=== Consigne 1 ===
Indiquez si chacune des affirmations suivantes concorde avec l'extrait sur l'introduction en bourse de BGFI Holding, en répondant par oui ou par non et en citant textuellement les mots décisifs. (a) La COSUMAF a donné sa validation le 3 novembre. (b) Le Tribunal de commerce de Libreville a accepté un recours contre l'opération. (c) La COSUMAF veille au marché unique des valeurs mobilières depuis 2015.

=== Extrait du texte ===
━━━━━━━━
Ce qu’il faut retenir
La validation, donnée le 3 novembre par la Commission de surveillance du marché financier d’Afrique centrale, ouvre la voie à l’introduction en bourse de BGFI Holding à la BVMAC. L’opération est présentée comme la plus importante de l’histoire récente du marché sous-régional.
Le dossier a été approuvé deux semaines après qu’un jugement du Tribunal de commerce de Libreville a rejeté un recours contestant la démarche, renforçant la sécurité juridique autour de la cotation et dissipant les dernières incertitudes des investisseurs institutionnels.
La décision de la COSUMAF
Depuis 2019, la COSUMAF veille à la consolidation du marché unique des valeurs mobilières en zone CEMAC. En validant le prospectus de BGFI Holding, le régulateur veut envoyer un signal de confiance à des émetteurs encore hésitants à franchir le pas.
━━━━━━━━
=== Données de la tâche ===
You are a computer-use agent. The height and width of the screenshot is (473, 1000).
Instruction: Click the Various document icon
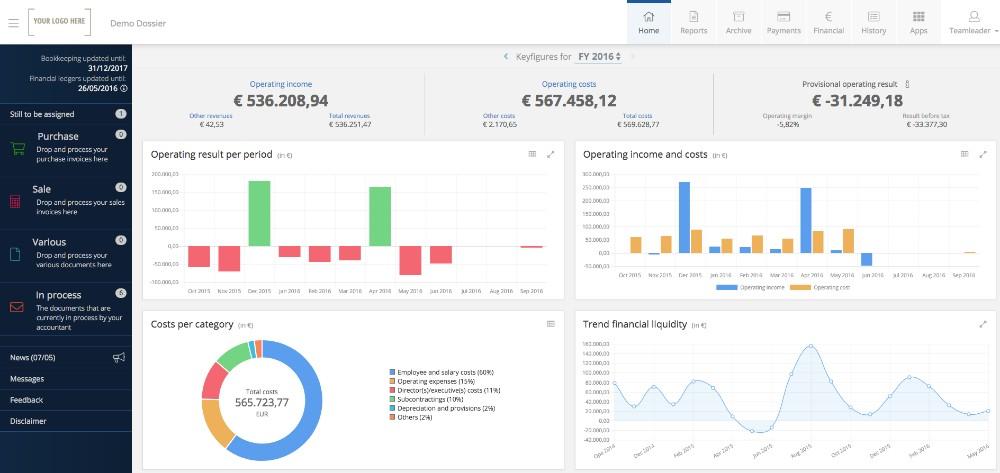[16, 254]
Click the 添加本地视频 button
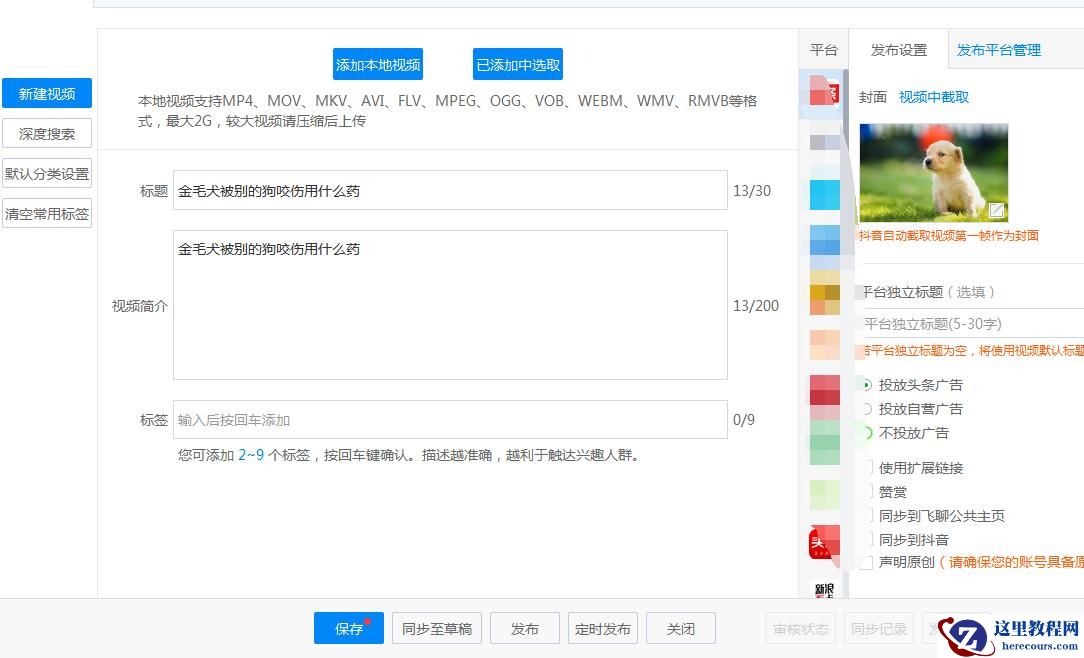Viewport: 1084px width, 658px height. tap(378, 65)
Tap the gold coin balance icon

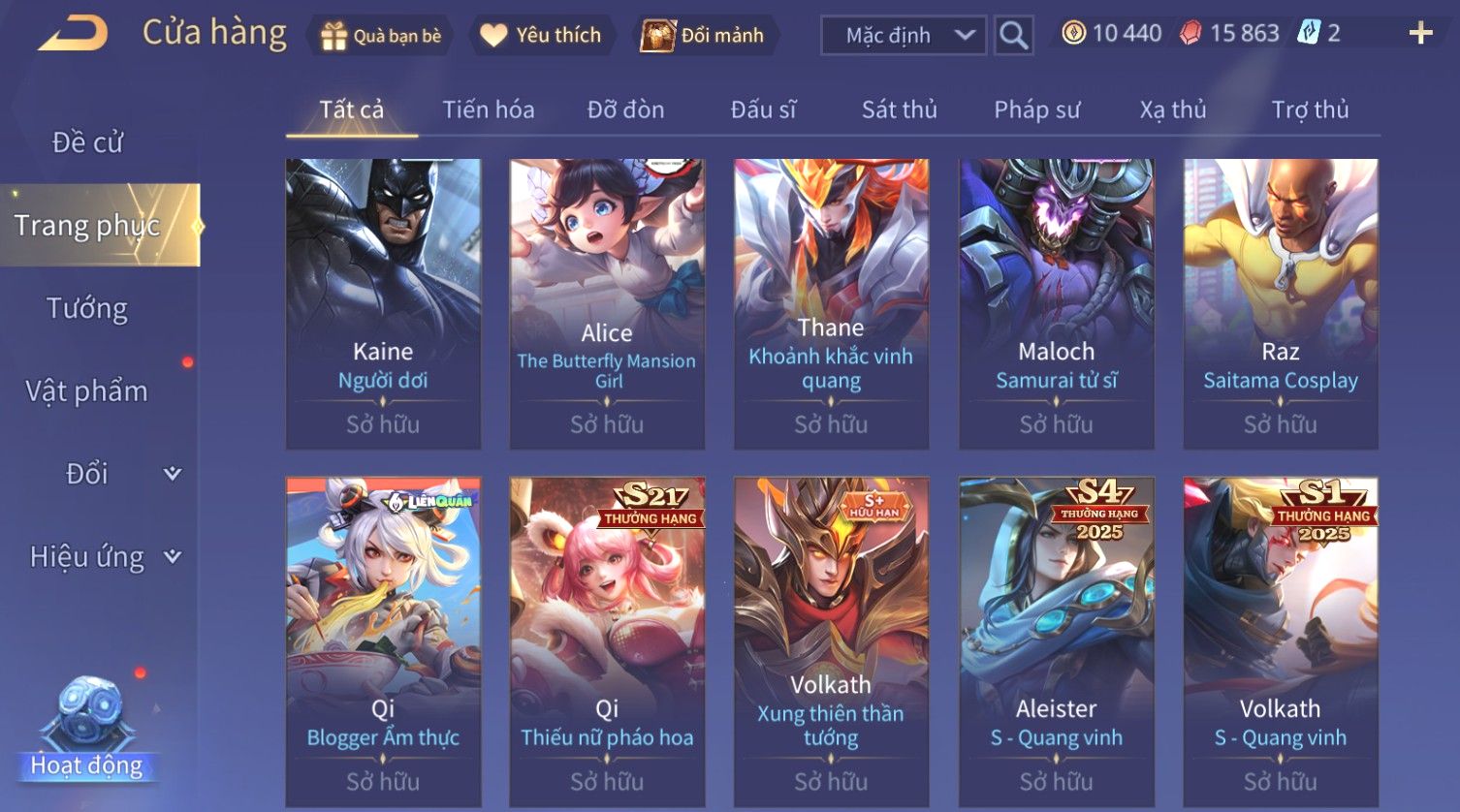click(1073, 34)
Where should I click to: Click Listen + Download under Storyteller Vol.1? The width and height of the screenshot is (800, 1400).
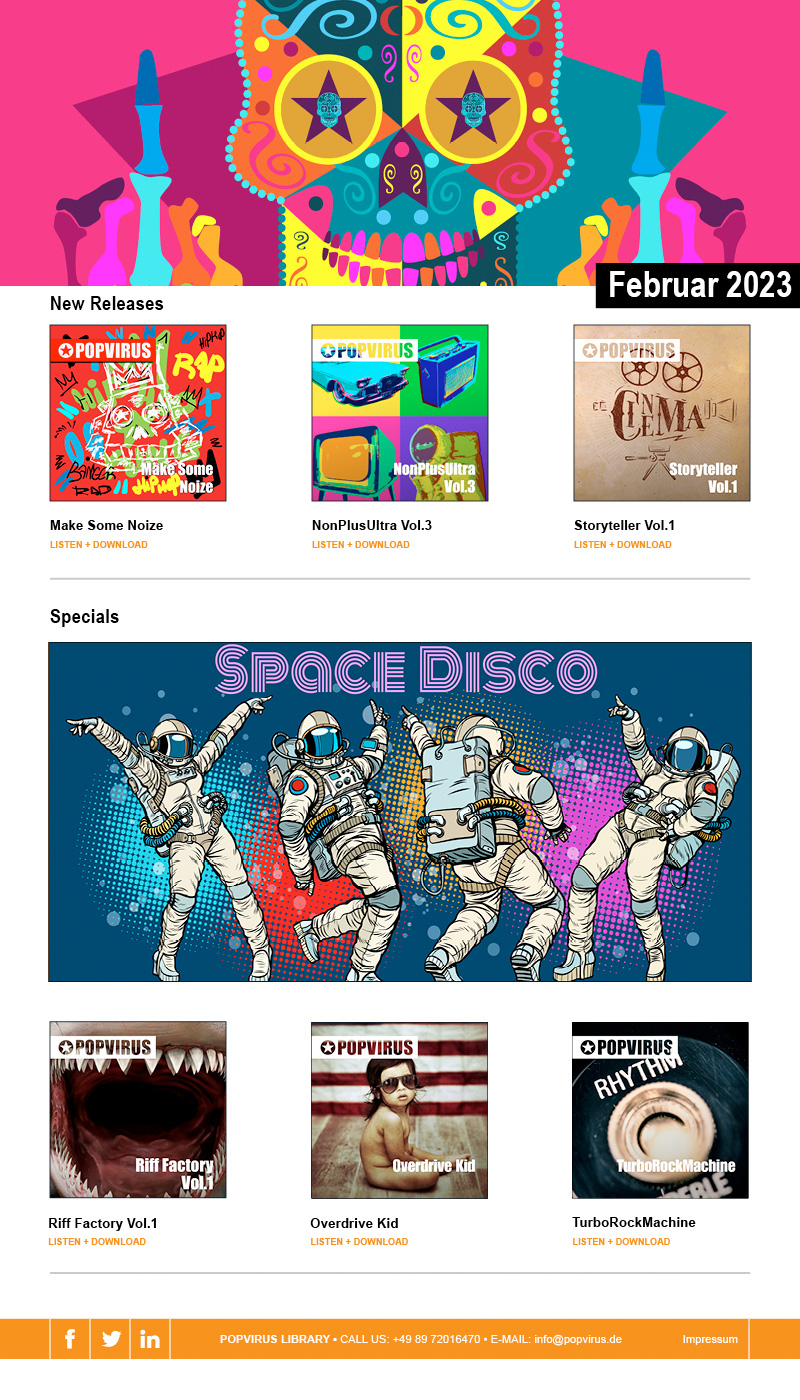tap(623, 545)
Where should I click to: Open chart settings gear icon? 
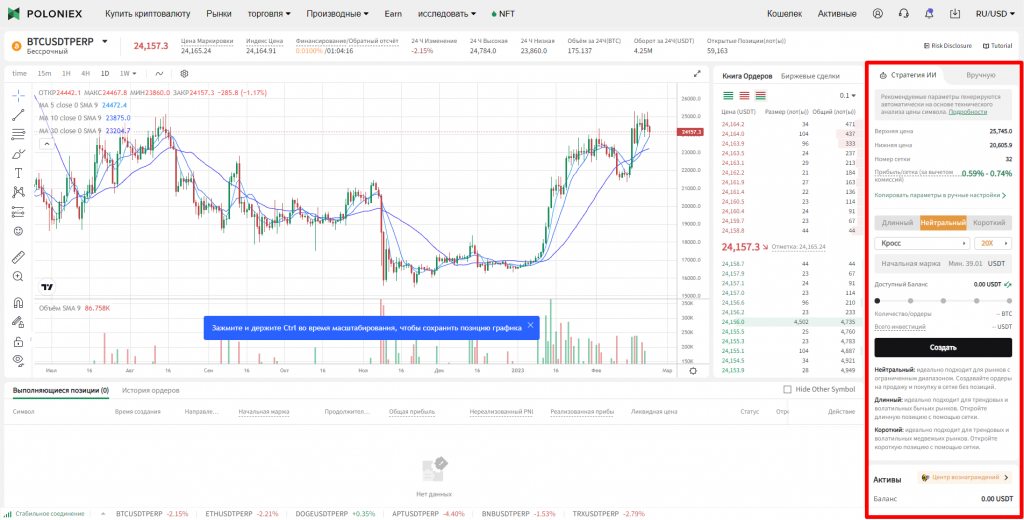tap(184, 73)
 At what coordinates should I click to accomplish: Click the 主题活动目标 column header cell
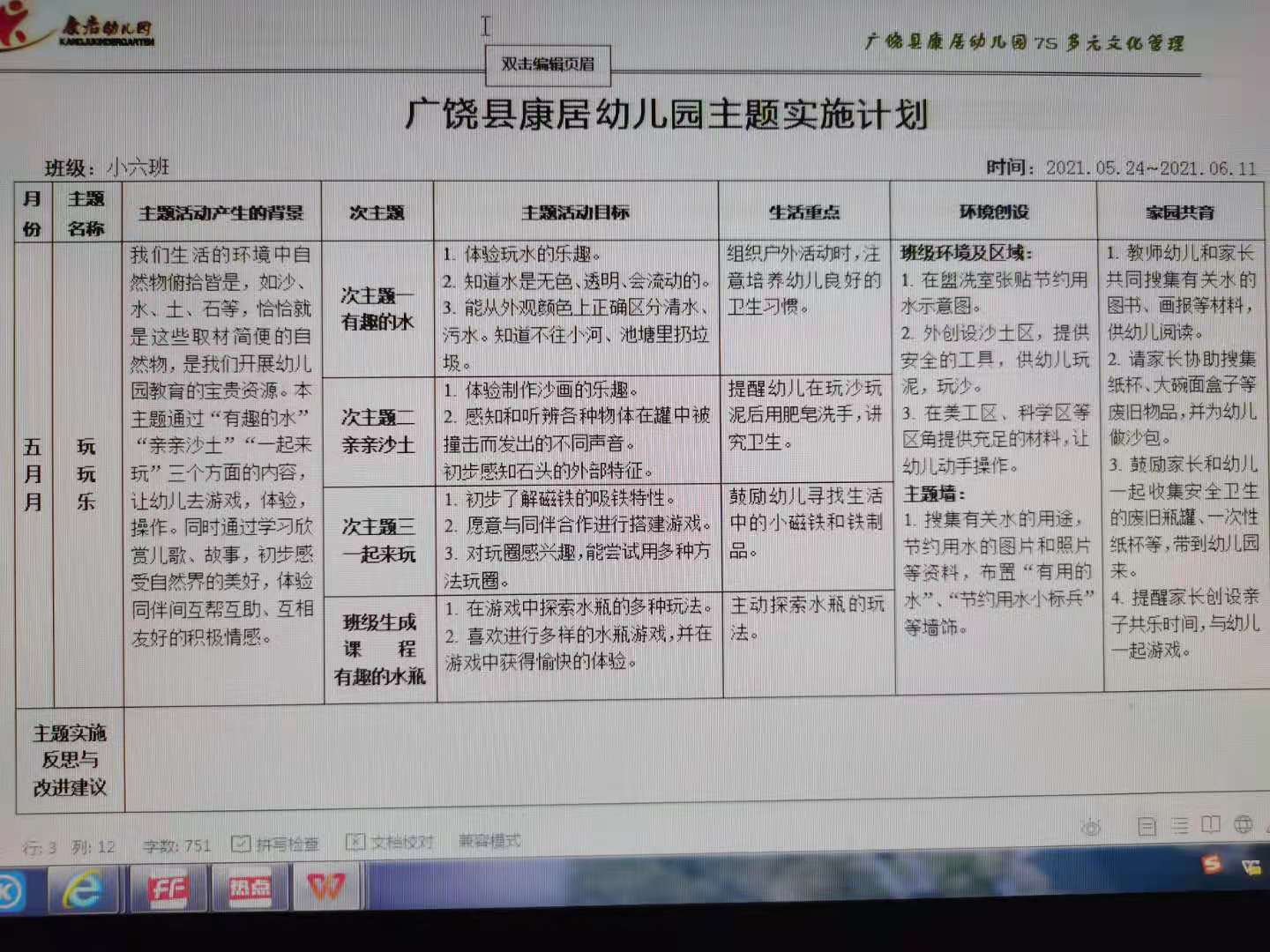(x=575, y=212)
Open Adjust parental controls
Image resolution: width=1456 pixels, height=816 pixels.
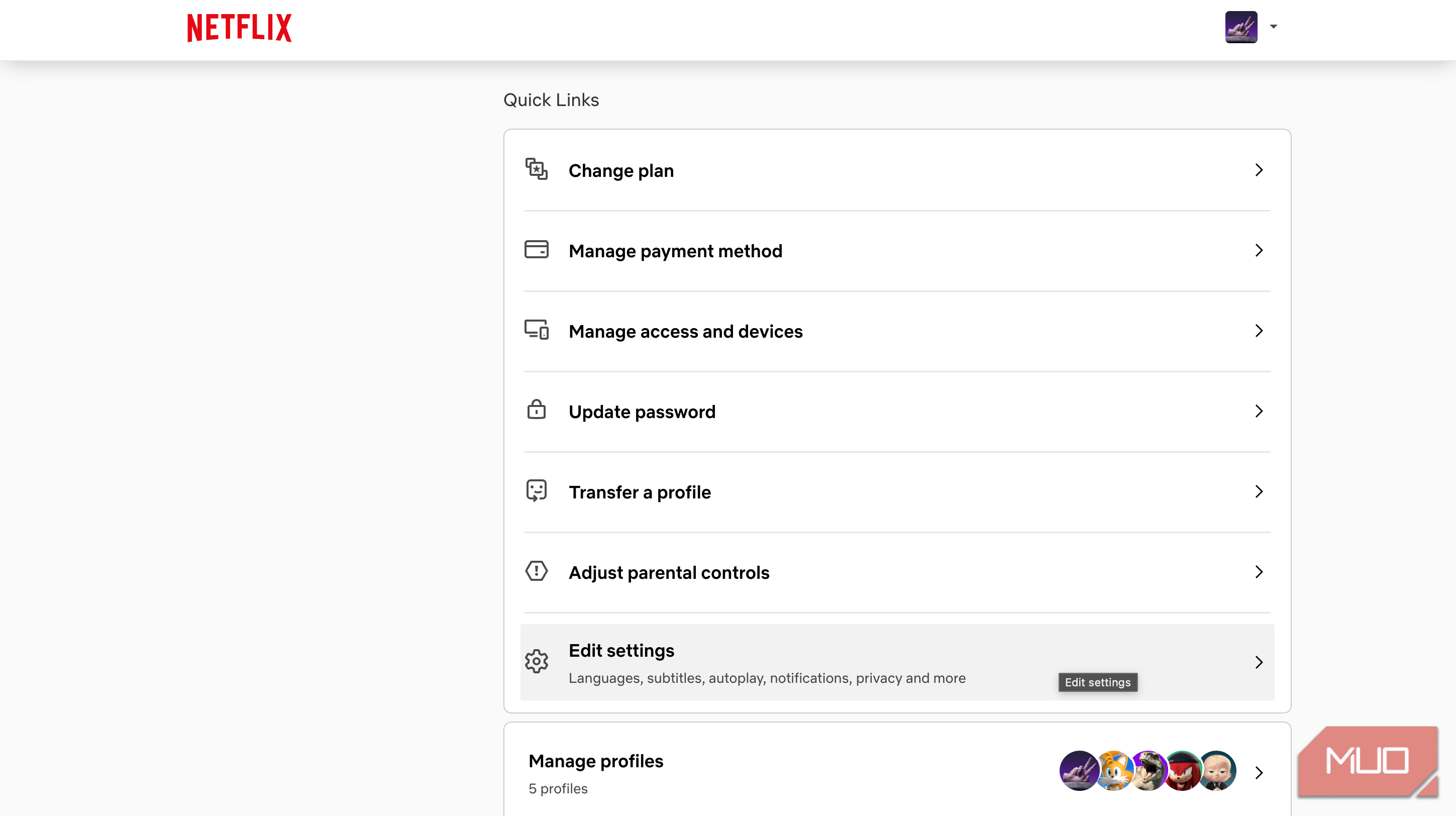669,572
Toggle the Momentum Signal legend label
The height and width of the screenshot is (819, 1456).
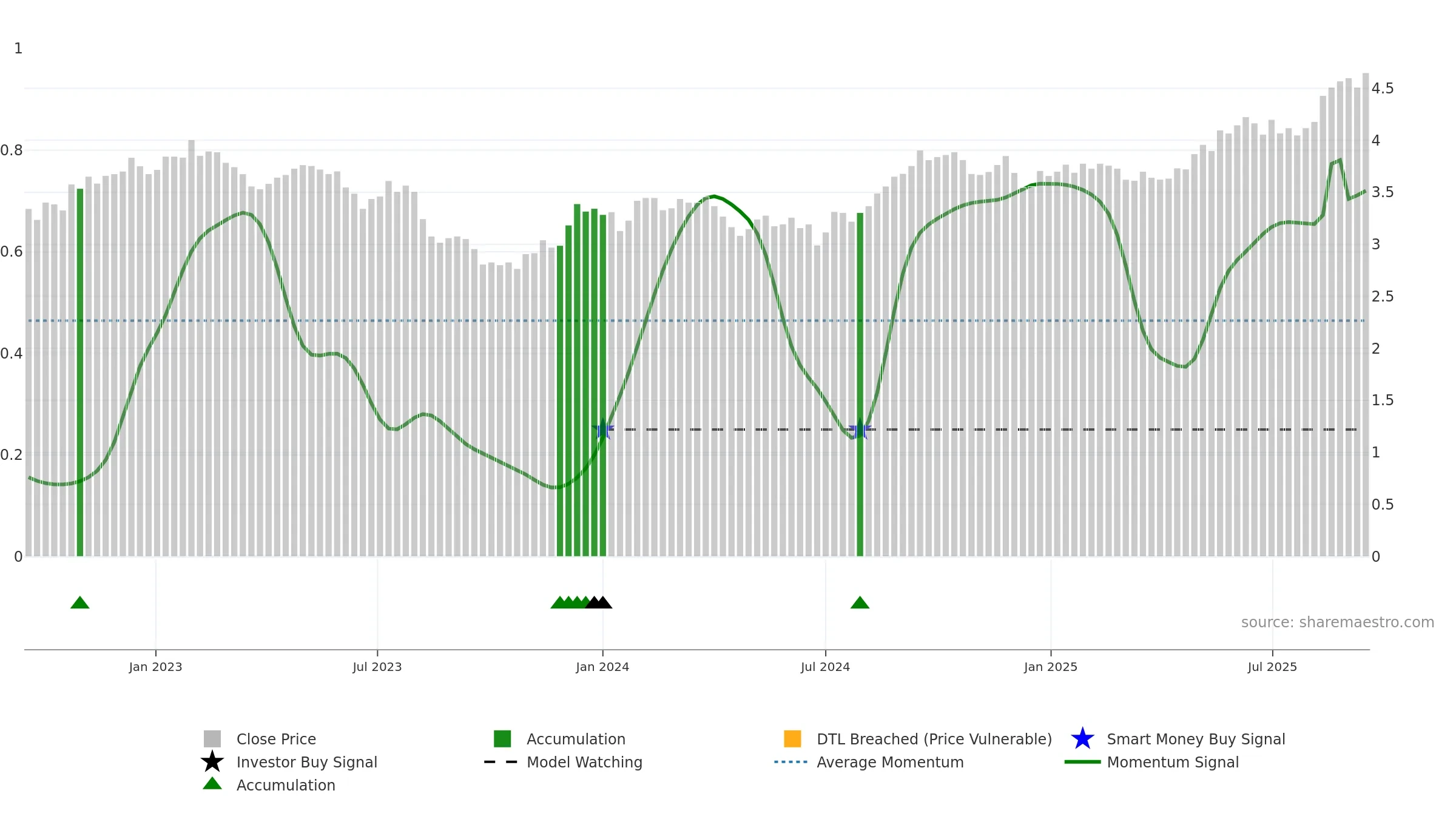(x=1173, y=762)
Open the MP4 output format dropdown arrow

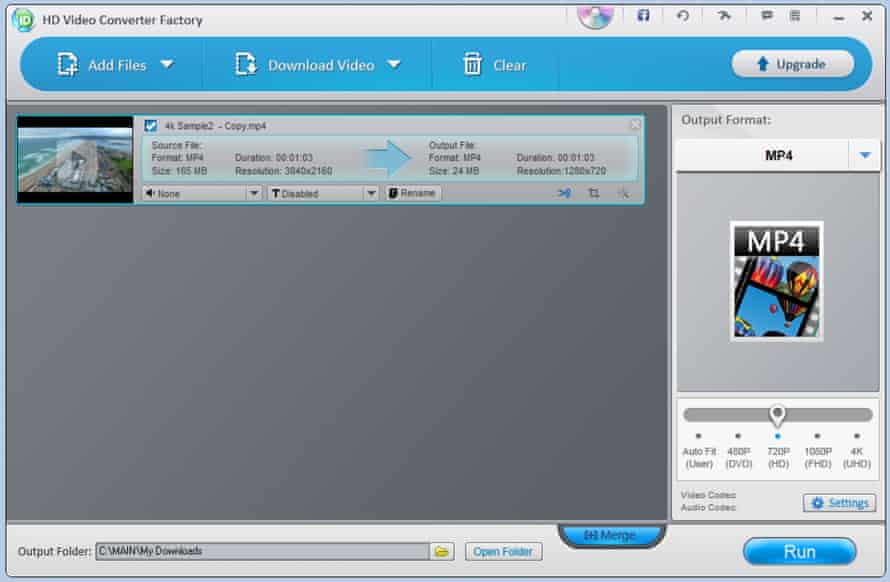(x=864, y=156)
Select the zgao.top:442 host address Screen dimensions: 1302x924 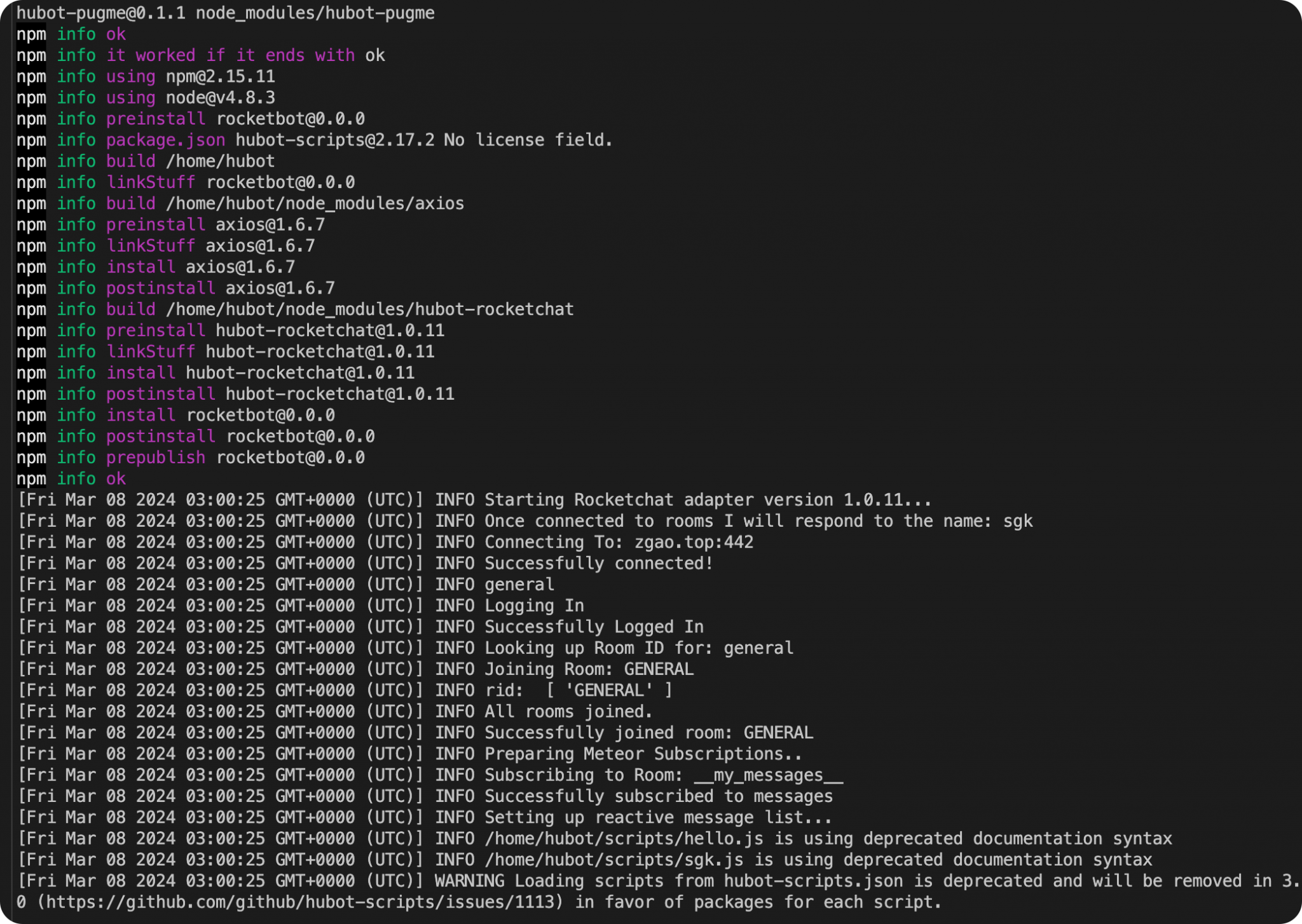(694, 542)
━━━━━━━━
=== Consigne 2 ===
Relevez chaque ligne des enregistrements ci-dessus qui contient la chaîne "screenshot", en tenant compte de la casse.

=== Réponse rédigée 1 ===
(a) Oui : « La validation, donnée le 3 novembre par la Commission de surveillance du marché financier d’Afrique centrale »
(b) Non : « un jugement du Tribunal de commerce de Libreville a rejeté un recours contestant la démarche »
(c) Non : « Depuis 2019, la COSUMAF veille à la consolidation du marché unique des valeurs mobilières en zone CEMAC. »

=== Réponse rédigée 2 ===
You are a computer-use agent. The height and width of the screenshot is (473, 1000).
Where should I click to: Click Listen + Download under Storyteller Vol.1? The width and height of the screenshot is (800, 1400).
The height and width of the screenshot is (819, 1456).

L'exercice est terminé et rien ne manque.